• Provided entries:
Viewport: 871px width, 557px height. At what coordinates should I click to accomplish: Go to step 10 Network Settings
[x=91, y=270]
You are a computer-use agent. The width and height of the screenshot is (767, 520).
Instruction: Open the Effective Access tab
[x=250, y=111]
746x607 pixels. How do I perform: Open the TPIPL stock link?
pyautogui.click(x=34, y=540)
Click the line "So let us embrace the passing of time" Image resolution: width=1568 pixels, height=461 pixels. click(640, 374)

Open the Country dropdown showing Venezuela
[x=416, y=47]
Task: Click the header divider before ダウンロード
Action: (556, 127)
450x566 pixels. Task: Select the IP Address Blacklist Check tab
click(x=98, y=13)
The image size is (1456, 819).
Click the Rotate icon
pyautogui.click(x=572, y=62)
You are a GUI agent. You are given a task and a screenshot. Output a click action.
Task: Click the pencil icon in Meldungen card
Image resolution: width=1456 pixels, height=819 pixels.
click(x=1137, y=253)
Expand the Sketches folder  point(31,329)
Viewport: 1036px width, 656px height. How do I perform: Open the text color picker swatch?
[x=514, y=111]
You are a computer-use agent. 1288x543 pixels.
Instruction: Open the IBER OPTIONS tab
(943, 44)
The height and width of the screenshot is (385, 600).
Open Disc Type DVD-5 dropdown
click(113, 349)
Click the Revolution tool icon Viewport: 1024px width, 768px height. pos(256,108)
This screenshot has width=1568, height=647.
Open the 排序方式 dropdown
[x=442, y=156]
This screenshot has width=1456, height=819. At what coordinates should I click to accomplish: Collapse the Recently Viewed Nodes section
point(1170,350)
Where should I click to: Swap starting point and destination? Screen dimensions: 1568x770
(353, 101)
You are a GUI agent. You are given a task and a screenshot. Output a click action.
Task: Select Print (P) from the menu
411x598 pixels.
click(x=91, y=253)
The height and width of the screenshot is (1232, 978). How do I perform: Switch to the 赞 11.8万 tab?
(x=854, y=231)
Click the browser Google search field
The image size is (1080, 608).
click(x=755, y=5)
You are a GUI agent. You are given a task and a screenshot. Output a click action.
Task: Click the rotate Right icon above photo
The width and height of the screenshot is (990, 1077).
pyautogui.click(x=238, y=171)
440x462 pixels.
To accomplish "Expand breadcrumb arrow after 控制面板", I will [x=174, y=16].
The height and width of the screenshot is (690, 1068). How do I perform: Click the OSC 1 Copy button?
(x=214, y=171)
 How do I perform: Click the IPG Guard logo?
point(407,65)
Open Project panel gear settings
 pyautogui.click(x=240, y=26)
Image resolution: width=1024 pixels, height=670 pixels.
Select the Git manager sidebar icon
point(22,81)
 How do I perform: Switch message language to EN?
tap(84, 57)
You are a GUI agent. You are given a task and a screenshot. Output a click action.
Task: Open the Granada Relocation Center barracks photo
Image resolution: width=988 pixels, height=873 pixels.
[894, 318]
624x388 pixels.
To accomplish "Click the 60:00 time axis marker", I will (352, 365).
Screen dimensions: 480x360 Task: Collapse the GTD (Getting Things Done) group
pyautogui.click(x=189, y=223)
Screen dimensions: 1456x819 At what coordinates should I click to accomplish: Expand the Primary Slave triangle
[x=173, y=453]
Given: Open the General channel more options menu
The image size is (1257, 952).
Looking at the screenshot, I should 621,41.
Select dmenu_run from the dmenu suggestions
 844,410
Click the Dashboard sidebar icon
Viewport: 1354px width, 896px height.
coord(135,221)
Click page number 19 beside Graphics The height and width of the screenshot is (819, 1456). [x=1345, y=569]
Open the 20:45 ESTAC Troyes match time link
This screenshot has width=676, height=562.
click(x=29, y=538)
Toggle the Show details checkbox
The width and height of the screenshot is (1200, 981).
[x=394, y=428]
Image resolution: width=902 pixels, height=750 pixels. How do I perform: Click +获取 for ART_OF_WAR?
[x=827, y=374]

• What the task asks:
Copy all of the rows above word for word, with nothing changed or left out.

• Output for this task:
Viewport: 871px width, 557px height. At what coordinates should I click to accomplish: Go to step 10 Network Settings
[x=91, y=270]
You are a computer-use agent. The width and height of the screenshot is (767, 520).
Instruction: Open the Effective Access tab
[x=250, y=111]
746x607 pixels. How do I perform: Open the TPIPL stock link?
pyautogui.click(x=34, y=540)
Click the line "So let us embrace the passing of time" Image resolution: width=1568 pixels, height=461 pixels. click(640, 374)

Open the Country dropdown showing Venezuela
[x=416, y=47]
Task: Click the header divider before ダウンロード
Action: (556, 127)
450x566 pixels. Task: Select the IP Address Blacklist Check tab
click(x=98, y=13)
The image size is (1456, 819).
Click the Rotate icon
pyautogui.click(x=572, y=62)
You are a GUI agent. You are given a task and a screenshot. Output a click action.
Task: Click the pencil icon in Meldungen card
Image resolution: width=1456 pixels, height=819 pixels.
click(x=1137, y=253)
Expand the Sketches folder  point(31,329)
Viewport: 1036px width, 656px height. How do I perform: Open the text color picker swatch?
[x=514, y=111]
You are a computer-use agent. 1288x543 pixels.
Instruction: Open the IBER OPTIONS tab
(943, 44)
The height and width of the screenshot is (385, 600).
Open Disc Type DVD-5 dropdown
click(113, 349)
Click the Revolution tool icon Viewport: 1024px width, 768px height. pos(256,108)
This screenshot has width=1568, height=647.
Open the 排序方式 dropdown
[x=442, y=156]
This screenshot has width=1456, height=819. At what coordinates should I click to accomplish: Collapse the Recently Viewed Nodes section
point(1170,350)
Where should I click to: Swap starting point and destination? Screen dimensions: 1568x770
(353, 101)
You are a GUI agent. You are given a task and a screenshot. Output a click action.
Task: Select Print (P) from the menu
411x598 pixels.
click(x=91, y=253)
The height and width of the screenshot is (1232, 978). How do I perform: Switch to the 赞 11.8万 tab?
(x=854, y=231)
Click the browser Google search field
The image size is (1080, 608).
click(x=755, y=5)
You are a GUI agent. You are given a task and a screenshot. Output a click action.
Task: Click the rotate Right icon above photo
The width and height of the screenshot is (990, 1077).
pyautogui.click(x=238, y=171)
440x462 pixels.
To accomplish "Expand breadcrumb arrow after 控制面板", I will [x=174, y=16].
The height and width of the screenshot is (690, 1068). How do I perform: Click the OSC 1 Copy button?
(x=214, y=171)
 How do I perform: Click the IPG Guard logo?
point(407,65)
Open Project panel gear settings
 pyautogui.click(x=240, y=26)
Image resolution: width=1024 pixels, height=670 pixels.
Select the Git manager sidebar icon
point(22,81)
 How do I perform: Switch message language to EN?
tap(84, 57)
You are a GUI agent. You are given a task and a screenshot. Output a click action.
Task: Open the Granada Relocation Center barracks photo
Image resolution: width=988 pixels, height=873 pixels.
[894, 318]
624x388 pixels.
To accomplish "Click the 60:00 time axis marker", I will (352, 365).
Screen dimensions: 480x360 Task: Collapse the GTD (Getting Things Done) group
pyautogui.click(x=189, y=223)
Screen dimensions: 1456x819 At what coordinates should I click to accomplish: Expand the Primary Slave triangle
[x=173, y=453]
Given: Open the General channel more options menu
The image size is (1257, 952).
Looking at the screenshot, I should 621,41.
Select dmenu_run from the dmenu suggestions
 844,410
Click the Dashboard sidebar icon
Viewport: 1354px width, 896px height.
coord(135,221)
Click page number 19 beside Graphics The height and width of the screenshot is (819, 1456). [x=1345, y=569]
Open the 20:45 ESTAC Troyes match time link
This screenshot has width=676, height=562.
click(x=29, y=538)
Toggle the Show details checkbox
The width and height of the screenshot is (1200, 981).
[x=394, y=428]
Image resolution: width=902 pixels, height=750 pixels. How do I perform: Click +获取 for ART_OF_WAR?
[x=827, y=374]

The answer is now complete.